Он вдруг поднимает на меня острый взгляд, напоминая прежнего себя, непрерывно всматривающегося в души людей. В сердце поднимается волнение, когда я говорю:

— Вы избрали второй путь.

— Да, — он приподнимает подбородок, будто в гордости.

И я продолжаю:

— Я… последую за вами.

Он молчит, пристально глядя мне в глаза, но я не уступаю, не отвожу взгляд. Я хочу, чтобы он понял: больше я не буду терпеть удары судьбы и оставаться дамой в беде. Я не буду страдать от бессердечных истинных, от подлых родственников, от неизвестных убийц. Я буду вершить свою судьбу сама.
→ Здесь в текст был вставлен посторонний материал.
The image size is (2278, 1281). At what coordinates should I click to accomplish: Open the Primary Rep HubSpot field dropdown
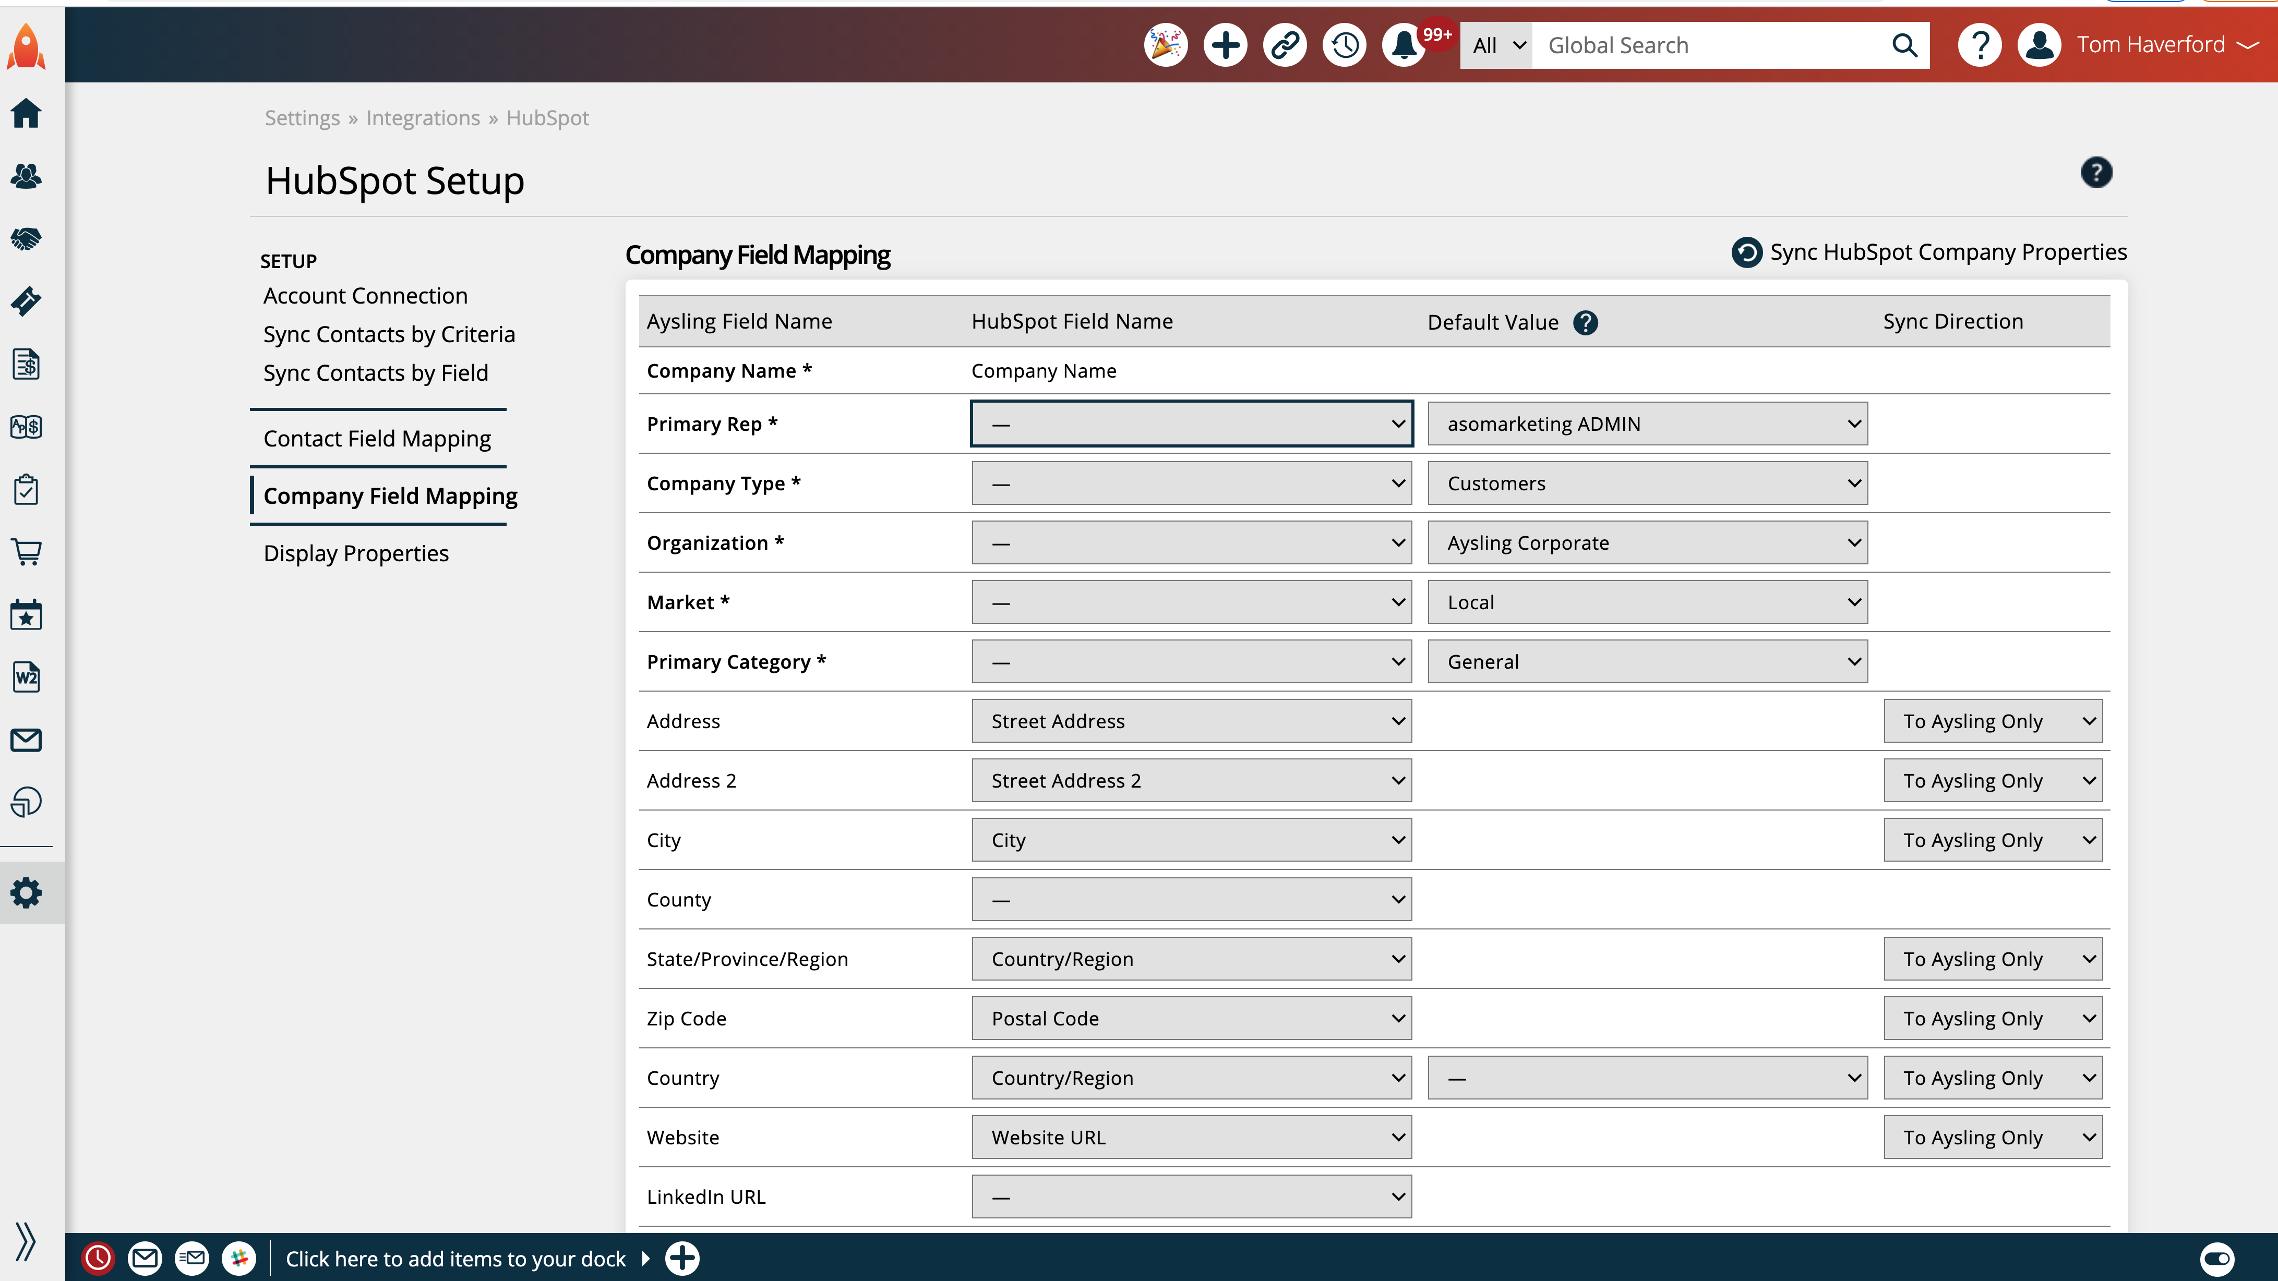tap(1191, 423)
И он видит. Его лицо светлеет, словно озарённое… надеждой.

Вереск встаёт, делая шаг ко мне.

— Эмилия, ты позволишь образовать мысленную связь? Подобно той, что связывает меня с братом и Варреном.
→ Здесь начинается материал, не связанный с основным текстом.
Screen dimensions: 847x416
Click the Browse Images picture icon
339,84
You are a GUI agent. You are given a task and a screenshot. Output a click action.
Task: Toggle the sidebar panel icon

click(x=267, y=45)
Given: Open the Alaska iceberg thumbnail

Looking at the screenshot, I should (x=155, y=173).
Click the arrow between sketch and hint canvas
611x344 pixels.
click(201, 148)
— Её можно ограничить? — тут же уточняю я, не желая, чтобы он видел все мои мысли. Вереск улыбается, отвечая:

— Это не доступ к сознанию. Это способ передавать сообщения. Ты должна будешь использовать руны, чтобы отправить мне мысль, и я должен буду делать то же самое. Дальше этого связь не заходит, но для того, чтобы отправлять тебе мысленные послания, мне нужно твоё согласие. А тебе нужно моё.

Я взвешиваю за и против. Ищу причины сомневаться. Но прозрачность его намерений и честность, которую гарантирует это место, оставляет мне только один вариант.

— Обещайте, что не станете ничего от меня утаивать. И если я спрошу что-то связанное с нашим делом, вы честно ответите.

— Клянусь перед солнцем, луной и небом, — Вереск протягивает руку для рукопожатия, и я спустя краткий миг отвечаю на него. Ладони загораются странным белым пламенем, и Вереск заканчивает тихим голосом: — И сожгут меня лучи солнца, и обращусь я в лунный пепел, и развеется он по небу, если я нарушу данную клятву.

Я тут же вырвала руку из рукопожатия, в ужасе глядя, как на тыльной стороне его ладони появляется чёрная тонкая татуировка лунного серпа и солнечного диска, окружённого острыми лучами.

— Зачем? Я не хочу вашей смерти! — я смотрю на него, чувствуя раздражение, досаду и страх. Ведь я ждала обещания, а не требовала такой клятвы!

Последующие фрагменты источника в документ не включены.